Copy every line below where the string "Viewport" is found.

◆ Data records
○ ○ ○
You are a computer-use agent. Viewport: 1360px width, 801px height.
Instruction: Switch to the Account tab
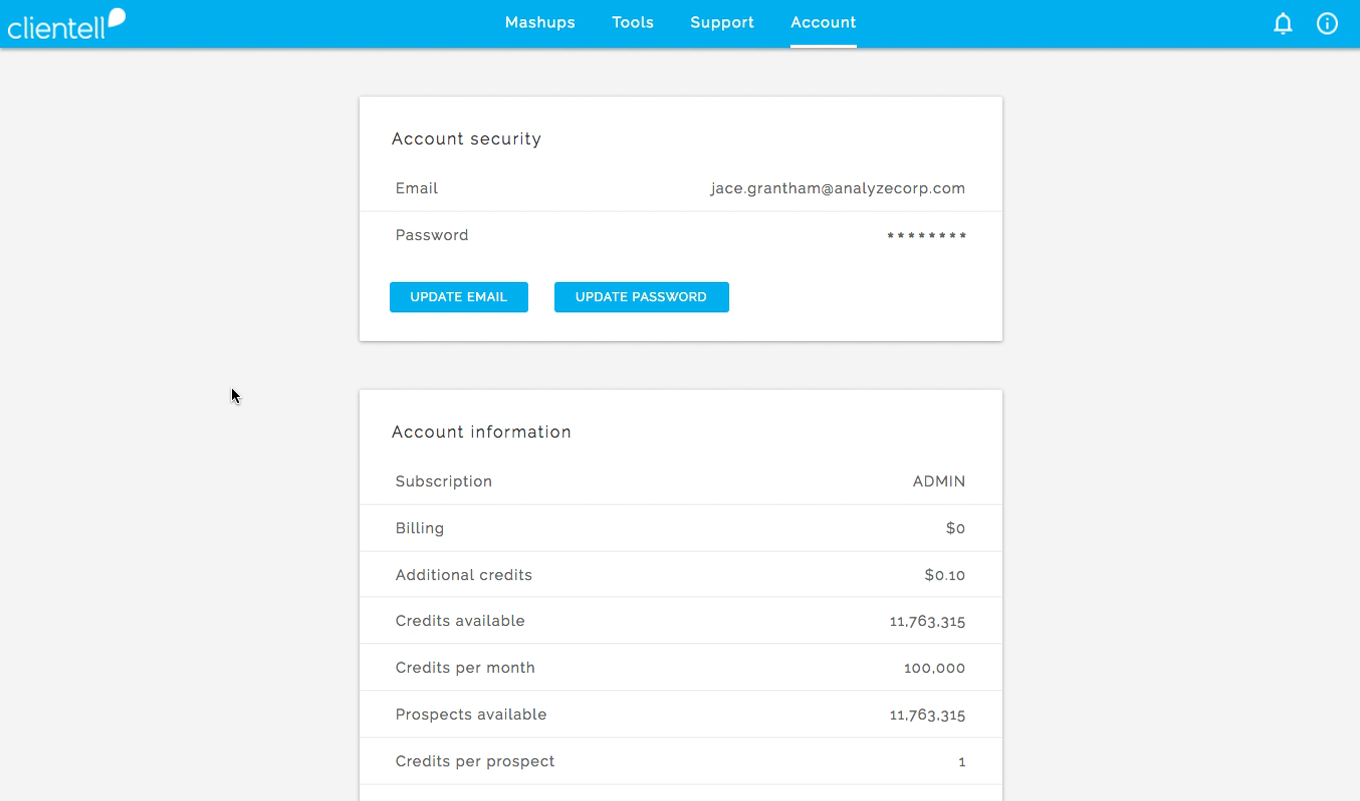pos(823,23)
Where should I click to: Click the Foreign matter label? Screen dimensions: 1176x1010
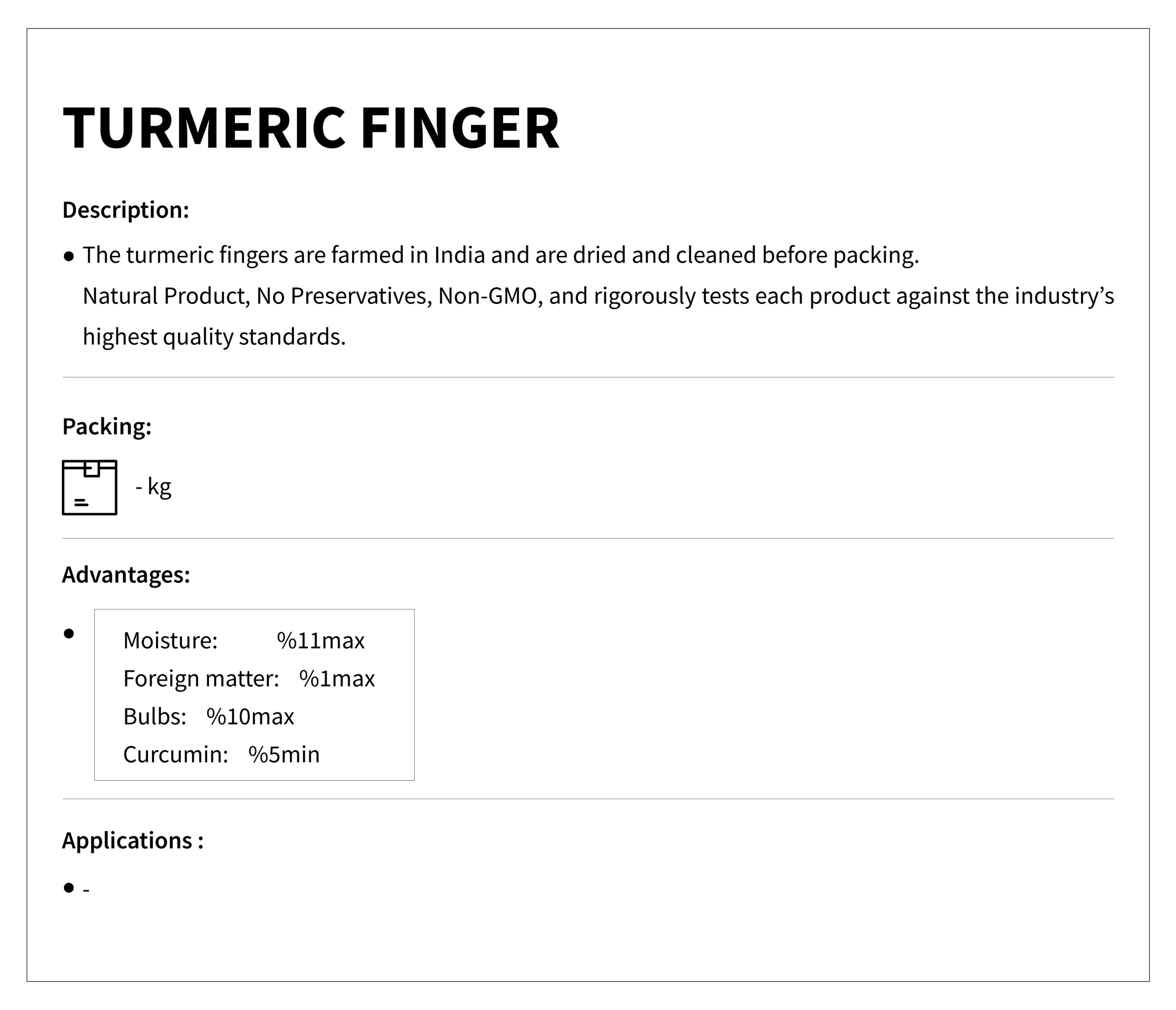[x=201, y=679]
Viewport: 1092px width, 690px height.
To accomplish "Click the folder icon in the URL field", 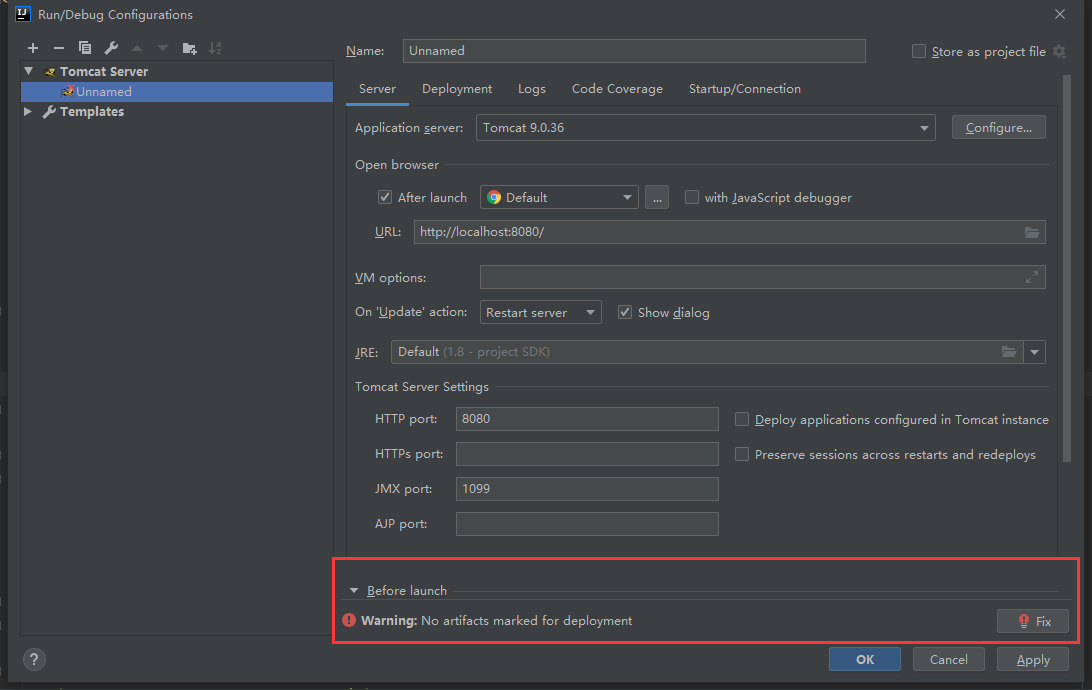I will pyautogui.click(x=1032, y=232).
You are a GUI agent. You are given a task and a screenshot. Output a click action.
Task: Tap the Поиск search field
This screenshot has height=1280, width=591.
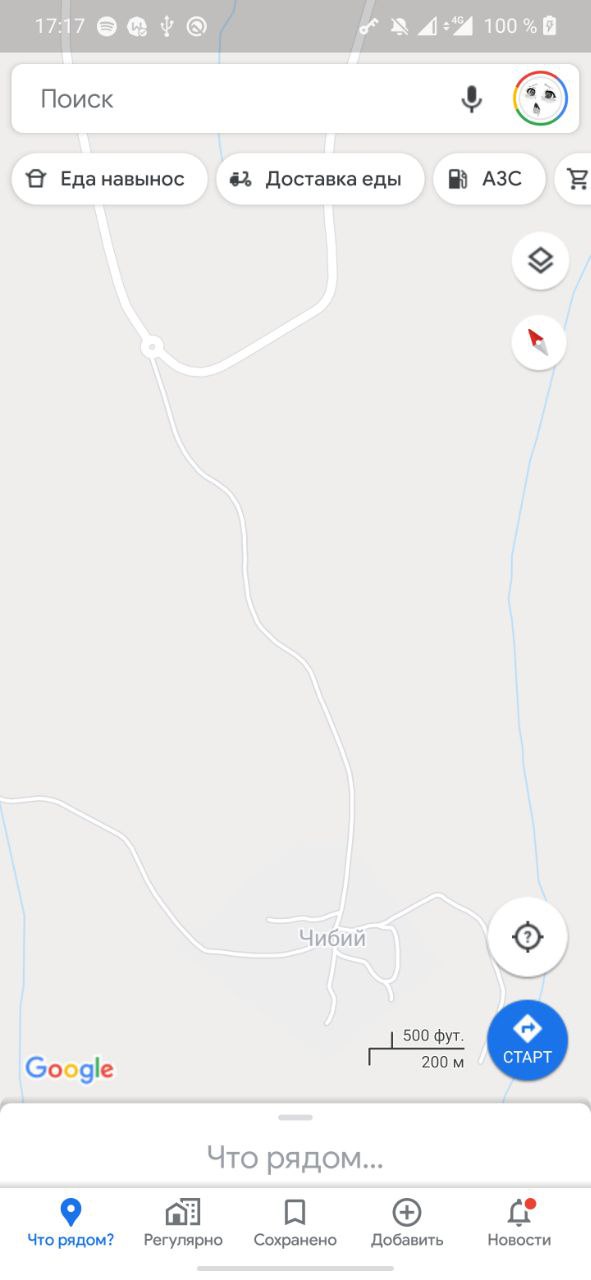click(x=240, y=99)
○ ○ ○
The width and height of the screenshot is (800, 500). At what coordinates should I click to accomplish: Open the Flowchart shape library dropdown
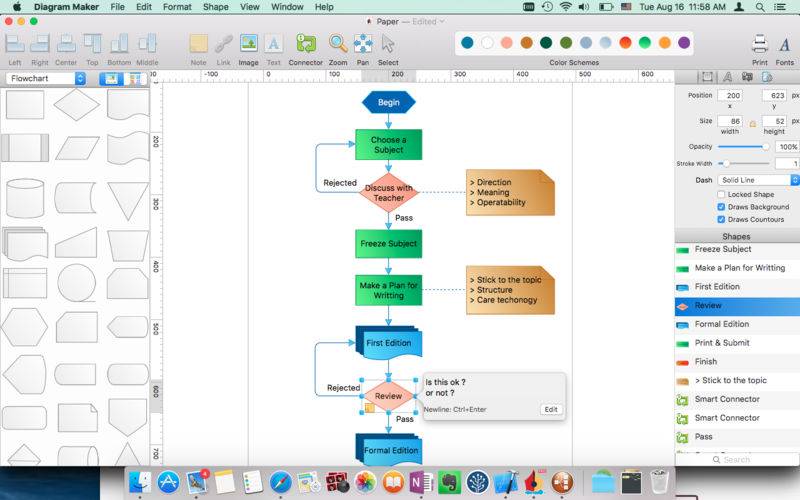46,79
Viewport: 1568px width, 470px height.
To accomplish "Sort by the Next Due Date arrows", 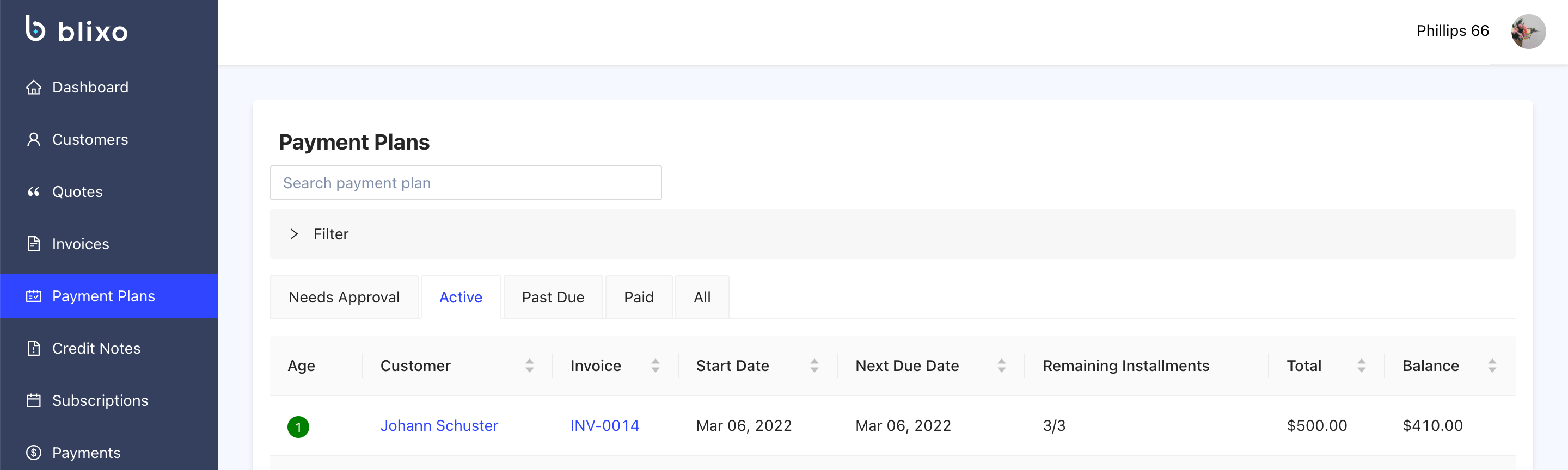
○ ○ ○
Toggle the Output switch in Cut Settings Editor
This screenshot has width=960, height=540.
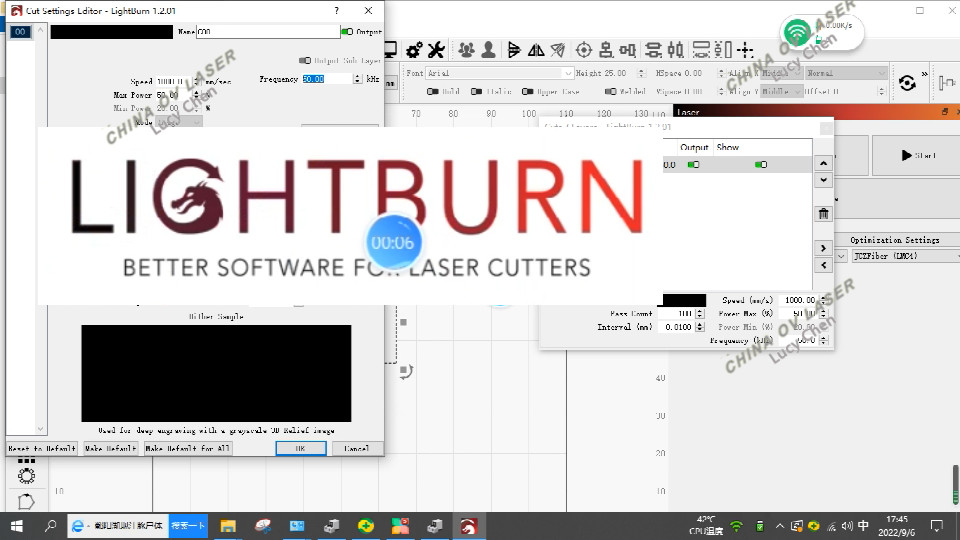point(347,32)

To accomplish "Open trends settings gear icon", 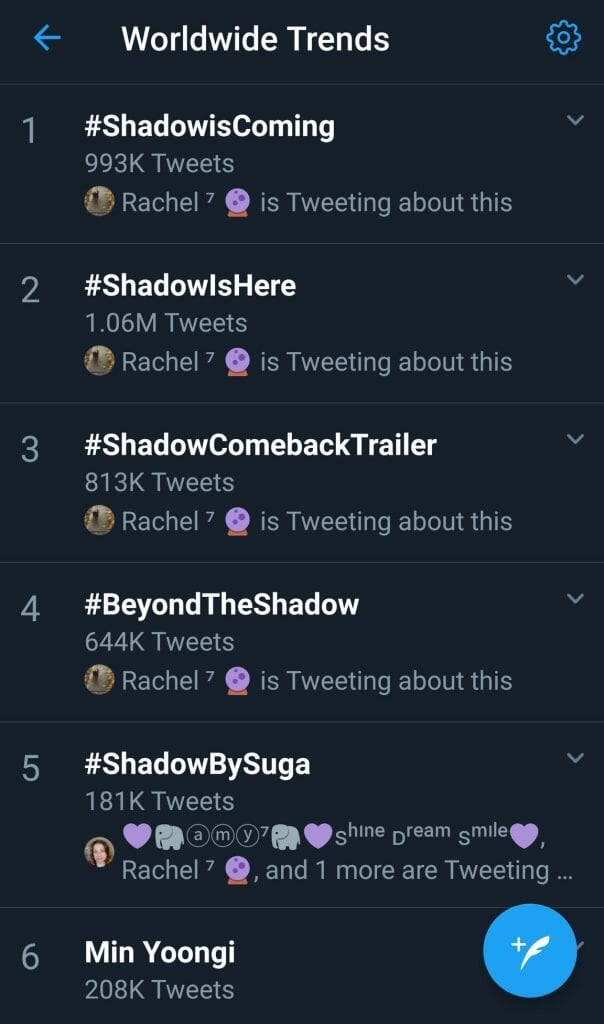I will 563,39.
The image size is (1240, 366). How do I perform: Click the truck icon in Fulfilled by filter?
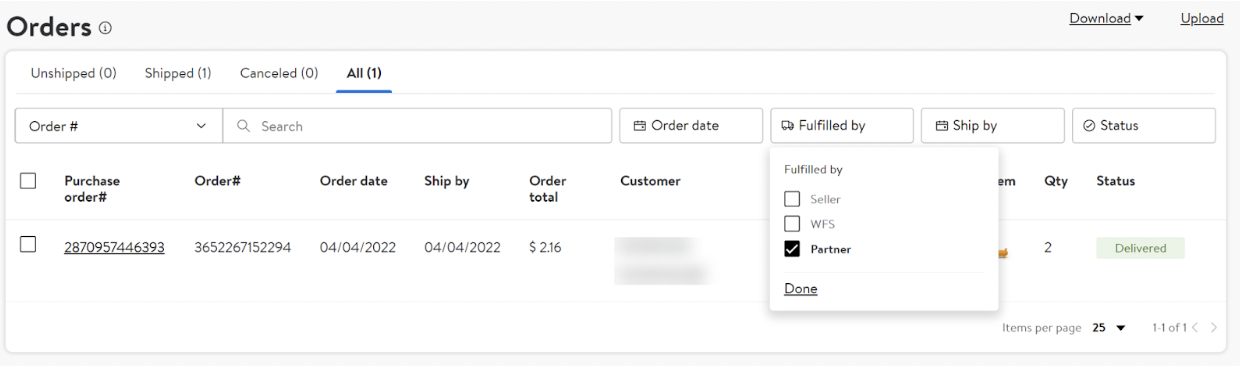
○ ○ ○
◆ Answer to this problem
You are a computer-use agent. Viewport: 1360px width, 801px height.
Viewport: 1092px width, 690px height.
Viewport: 1568px width, 470px height.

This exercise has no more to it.